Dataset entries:
BEGIN

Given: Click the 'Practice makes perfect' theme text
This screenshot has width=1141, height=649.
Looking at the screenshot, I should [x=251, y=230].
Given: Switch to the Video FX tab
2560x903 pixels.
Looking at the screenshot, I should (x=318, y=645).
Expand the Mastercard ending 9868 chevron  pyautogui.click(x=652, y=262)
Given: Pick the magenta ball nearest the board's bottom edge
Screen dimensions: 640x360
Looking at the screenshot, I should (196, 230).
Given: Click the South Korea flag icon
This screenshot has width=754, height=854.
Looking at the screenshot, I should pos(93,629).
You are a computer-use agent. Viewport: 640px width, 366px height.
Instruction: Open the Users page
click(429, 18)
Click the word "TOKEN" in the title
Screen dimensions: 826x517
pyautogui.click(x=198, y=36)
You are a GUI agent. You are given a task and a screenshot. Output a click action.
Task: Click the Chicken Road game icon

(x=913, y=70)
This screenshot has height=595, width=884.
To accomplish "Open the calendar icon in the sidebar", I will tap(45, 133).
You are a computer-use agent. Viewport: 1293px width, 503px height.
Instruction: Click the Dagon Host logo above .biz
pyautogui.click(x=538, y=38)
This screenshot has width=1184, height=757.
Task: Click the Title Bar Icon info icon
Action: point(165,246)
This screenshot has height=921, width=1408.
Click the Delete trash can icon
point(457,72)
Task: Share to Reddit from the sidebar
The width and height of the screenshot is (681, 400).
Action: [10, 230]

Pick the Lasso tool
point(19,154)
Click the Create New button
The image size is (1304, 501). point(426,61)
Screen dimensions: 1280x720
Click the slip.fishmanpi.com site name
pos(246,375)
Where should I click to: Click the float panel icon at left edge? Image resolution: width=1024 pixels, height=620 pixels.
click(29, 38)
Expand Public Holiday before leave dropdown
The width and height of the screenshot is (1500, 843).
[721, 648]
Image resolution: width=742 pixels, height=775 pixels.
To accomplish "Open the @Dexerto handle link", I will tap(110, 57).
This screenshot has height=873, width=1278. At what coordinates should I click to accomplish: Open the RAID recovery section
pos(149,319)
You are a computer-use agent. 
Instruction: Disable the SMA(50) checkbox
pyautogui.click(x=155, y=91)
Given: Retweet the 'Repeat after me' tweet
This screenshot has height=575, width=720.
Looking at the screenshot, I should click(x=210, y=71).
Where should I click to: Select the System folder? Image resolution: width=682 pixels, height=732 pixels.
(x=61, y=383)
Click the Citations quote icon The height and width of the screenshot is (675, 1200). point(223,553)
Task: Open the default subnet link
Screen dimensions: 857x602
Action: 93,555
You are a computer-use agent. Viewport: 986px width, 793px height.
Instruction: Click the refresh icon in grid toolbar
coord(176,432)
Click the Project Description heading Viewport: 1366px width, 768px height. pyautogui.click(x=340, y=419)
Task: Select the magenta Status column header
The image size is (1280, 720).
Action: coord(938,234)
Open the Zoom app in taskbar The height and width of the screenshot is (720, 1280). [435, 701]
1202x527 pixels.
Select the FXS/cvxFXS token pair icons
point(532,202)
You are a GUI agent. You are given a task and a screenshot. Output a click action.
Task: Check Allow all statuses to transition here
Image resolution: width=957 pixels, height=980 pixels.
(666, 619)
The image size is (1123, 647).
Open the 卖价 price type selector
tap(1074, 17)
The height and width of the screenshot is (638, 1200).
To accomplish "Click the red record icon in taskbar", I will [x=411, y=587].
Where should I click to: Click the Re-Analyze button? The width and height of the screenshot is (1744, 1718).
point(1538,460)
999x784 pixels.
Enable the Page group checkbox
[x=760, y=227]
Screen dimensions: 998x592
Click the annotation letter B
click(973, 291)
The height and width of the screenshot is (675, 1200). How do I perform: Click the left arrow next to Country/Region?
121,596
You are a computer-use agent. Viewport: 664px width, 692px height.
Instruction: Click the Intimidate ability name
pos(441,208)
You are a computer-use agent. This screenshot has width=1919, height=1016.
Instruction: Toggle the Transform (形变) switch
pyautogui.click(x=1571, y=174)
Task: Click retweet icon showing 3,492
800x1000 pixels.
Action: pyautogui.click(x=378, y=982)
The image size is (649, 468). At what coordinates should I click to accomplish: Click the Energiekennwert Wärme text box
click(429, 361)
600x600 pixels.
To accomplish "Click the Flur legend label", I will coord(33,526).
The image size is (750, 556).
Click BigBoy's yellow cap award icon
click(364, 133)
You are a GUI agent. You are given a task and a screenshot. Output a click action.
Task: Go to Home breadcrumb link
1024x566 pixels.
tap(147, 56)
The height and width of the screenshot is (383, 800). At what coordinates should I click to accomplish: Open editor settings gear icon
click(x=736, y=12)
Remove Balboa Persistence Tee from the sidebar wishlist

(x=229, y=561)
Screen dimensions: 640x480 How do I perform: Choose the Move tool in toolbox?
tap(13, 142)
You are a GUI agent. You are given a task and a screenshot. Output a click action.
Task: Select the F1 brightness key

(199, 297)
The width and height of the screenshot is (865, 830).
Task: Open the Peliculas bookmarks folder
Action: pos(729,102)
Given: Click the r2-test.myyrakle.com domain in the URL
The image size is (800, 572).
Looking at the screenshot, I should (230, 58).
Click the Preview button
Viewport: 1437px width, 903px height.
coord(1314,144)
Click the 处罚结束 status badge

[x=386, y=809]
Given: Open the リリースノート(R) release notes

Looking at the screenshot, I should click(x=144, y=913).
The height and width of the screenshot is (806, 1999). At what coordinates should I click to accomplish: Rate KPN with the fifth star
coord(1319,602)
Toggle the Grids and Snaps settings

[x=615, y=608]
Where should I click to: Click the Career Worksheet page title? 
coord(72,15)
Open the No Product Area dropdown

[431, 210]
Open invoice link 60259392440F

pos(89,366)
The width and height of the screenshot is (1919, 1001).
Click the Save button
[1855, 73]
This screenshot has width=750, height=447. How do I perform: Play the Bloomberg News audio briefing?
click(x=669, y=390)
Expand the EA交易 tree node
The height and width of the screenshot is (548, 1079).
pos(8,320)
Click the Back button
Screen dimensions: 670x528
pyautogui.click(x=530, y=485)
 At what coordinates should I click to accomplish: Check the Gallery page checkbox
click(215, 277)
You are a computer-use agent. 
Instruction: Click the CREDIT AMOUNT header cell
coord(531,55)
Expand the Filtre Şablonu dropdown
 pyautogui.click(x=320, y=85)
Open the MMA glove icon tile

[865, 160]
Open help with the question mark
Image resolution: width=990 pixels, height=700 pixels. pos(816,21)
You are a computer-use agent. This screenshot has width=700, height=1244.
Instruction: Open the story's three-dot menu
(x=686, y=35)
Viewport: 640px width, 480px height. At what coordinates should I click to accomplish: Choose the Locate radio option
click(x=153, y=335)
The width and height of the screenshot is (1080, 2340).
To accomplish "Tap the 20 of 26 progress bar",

END

*Work required*
Could you return every record above exactly as written?

*Result for this task*
Given: Click the 'Practice makes perfect' theme text
This screenshot has width=1141, height=649.
Looking at the screenshot, I should [x=251, y=230].
Given: Switch to the Video FX tab
2560x903 pixels.
Looking at the screenshot, I should (x=318, y=645).
Expand the Mastercard ending 9868 chevron  pyautogui.click(x=652, y=262)
Given: Pick the magenta ball nearest the board's bottom edge
Screen dimensions: 640x360
Looking at the screenshot, I should (196, 230).
Given: Click the South Korea flag icon
This screenshot has width=754, height=854.
Looking at the screenshot, I should pos(93,629).
You are a computer-use agent. Viewport: 640px width, 366px height.
Instruction: Open the Users page
click(429, 18)
Click the word "TOKEN" in the title
Screen dimensions: 826x517
pyautogui.click(x=198, y=36)
You are a GUI agent. You are given a task and a screenshot. Output a click action.
Task: Click the Chicken Road game icon

(x=913, y=70)
This screenshot has height=595, width=884.
To accomplish "Open the calendar icon in the sidebar", I will tap(45, 133).
You are a computer-use agent. Viewport: 1293px width, 503px height.
Instruction: Click the Dagon Host logo above .biz
pyautogui.click(x=538, y=38)
This screenshot has width=1184, height=757.
Task: Click the Title Bar Icon info icon
Action: point(165,246)
This screenshot has height=921, width=1408.
Click the Delete trash can icon
point(457,72)
Task: Share to Reddit from the sidebar
The width and height of the screenshot is (681, 400).
Action: [10, 230]

Pick the Lasso tool
point(19,154)
Click the Create New button
The image size is (1304, 501). point(426,61)
Screen dimensions: 1280x720
Click the slip.fishmanpi.com site name
pos(246,375)
Where should I click to: Click the float panel icon at left edge? Image resolution: width=1024 pixels, height=620 pixels.
click(29, 38)
Expand Public Holiday before leave dropdown
The width and height of the screenshot is (1500, 843).
[721, 648]
Image resolution: width=742 pixels, height=775 pixels.
To accomplish "Open the @Dexerto handle link", I will tap(110, 57).
This screenshot has height=873, width=1278. At what coordinates should I click to accomplish: Open the RAID recovery section
pos(149,319)
You are a computer-use agent. 
Instruction: Disable the SMA(50) checkbox
pyautogui.click(x=155, y=91)
Given: Retweet the 'Repeat after me' tweet
This screenshot has height=575, width=720.
Looking at the screenshot, I should click(x=210, y=71).
Where should I click to: Select the System folder? Image resolution: width=682 pixels, height=732 pixels.
(x=61, y=383)
Click the Citations quote icon The height and width of the screenshot is (675, 1200). point(223,553)
Task: Open the default subnet link
Screen dimensions: 857x602
Action: 93,555
You are a computer-use agent. Viewport: 986px width, 793px height.
Instruction: Click the refresh icon in grid toolbar
coord(176,432)
Click the Project Description heading Viewport: 1366px width, 768px height. pyautogui.click(x=340, y=419)
Task: Select the magenta Status column header
The image size is (1280, 720).
Action: coord(938,234)
Open the Zoom app in taskbar The height and width of the screenshot is (720, 1280). [435, 701]
1202x527 pixels.
Select the FXS/cvxFXS token pair icons
point(532,202)
You are a GUI agent. You are given a task and a screenshot. Output a click action.
Task: Check Allow all statuses to transition here
Image resolution: width=957 pixels, height=980 pixels.
(666, 619)
The image size is (1123, 647).
Open the 卖价 price type selector
tap(1074, 17)
The height and width of the screenshot is (638, 1200).
To accomplish "Click the red record icon in taskbar", I will [x=411, y=587].
Where should I click to: Click the Re-Analyze button? The width and height of the screenshot is (1744, 1718).
point(1538,460)
999x784 pixels.
Enable the Page group checkbox
[x=760, y=227]
Screen dimensions: 998x592
Click the annotation letter B
click(973, 291)
The height and width of the screenshot is (675, 1200). How do I perform: Click the left arrow next to Country/Region?
121,596
You are a computer-use agent. Viewport: 664px width, 692px height.
Instruction: Click the Intimidate ability name
pos(441,208)
You are a computer-use agent. This screenshot has width=1919, height=1016.
Instruction: Toggle the Transform (形变) switch
pyautogui.click(x=1571, y=174)
Task: Click retweet icon showing 3,492
800x1000 pixels.
Action: pyautogui.click(x=378, y=982)
The image size is (649, 468). At what coordinates should I click to accomplish: Click the Energiekennwert Wärme text box
click(429, 361)
600x600 pixels.
To accomplish "Click the Flur legend label", I will coord(33,526).
The image size is (750, 556).
Click BigBoy's yellow cap award icon
click(364, 133)
You are a GUI agent. You are given a task and a screenshot. Output a click action.
Task: Go to Home breadcrumb link
1024x566 pixels.
tap(147, 56)
The height and width of the screenshot is (383, 800). At what coordinates should I click to accomplish: Open editor settings gear icon
click(x=736, y=12)
Remove Balboa Persistence Tee from the sidebar wishlist

(x=229, y=561)
Screen dimensions: 640x480 How do I perform: Choose the Move tool in toolbox?
tap(13, 142)
You are a GUI agent. You are given a task and a screenshot. Output a click action.
Task: Select the F1 brightness key

(199, 297)
The width and height of the screenshot is (865, 830).
Task: Open the Peliculas bookmarks folder
Action: pos(729,102)
Given: Click the r2-test.myyrakle.com domain in the URL
The image size is (800, 572).
Looking at the screenshot, I should (230, 58).
Click the Preview button
Viewport: 1437px width, 903px height.
coord(1314,144)
Click the 处罚结束 status badge

[x=386, y=809]
Given: Open the リリースノート(R) release notes

Looking at the screenshot, I should click(x=144, y=913).
The height and width of the screenshot is (806, 1999). At what coordinates should I click to accomplish: Rate KPN with the fifth star
coord(1319,602)
Toggle the Grids and Snaps settings

[x=615, y=608]
Where should I click to: Click the Career Worksheet page title? 
coord(72,15)
Open the No Product Area dropdown

[431, 210]
Open invoice link 60259392440F

pos(89,366)
The width and height of the screenshot is (1919, 1001).
Click the Save button
[1855, 73]
This screenshot has width=750, height=447. How do I perform: Play the Bloomberg News audio briefing?
click(x=669, y=390)
Expand the EA交易 tree node
The height and width of the screenshot is (548, 1079).
pos(8,320)
Click the Back button
Screen dimensions: 670x528
pyautogui.click(x=530, y=485)
 At what coordinates should I click to accomplish: Check the Gallery page checkbox
click(215, 277)
You are a computer-use agent. 
Instruction: Click the CREDIT AMOUNT header cell
coord(531,55)
Expand the Filtre Şablonu dropdown
 pyautogui.click(x=320, y=85)
Open the MMA glove icon tile

[865, 160]
Open help with the question mark
Image resolution: width=990 pixels, height=700 pixels. pos(816,21)
You are a computer-use agent. This screenshot has width=700, height=1244.
Instruction: Open the story's three-dot menu
(x=686, y=35)
Viewport: 640px width, 480px height. At what coordinates should I click to accomplish: Choose the Locate radio option
click(x=153, y=335)
The width and height of the screenshot is (1080, 2340).
To accomplish "Tap the 20 of 26 progress bar",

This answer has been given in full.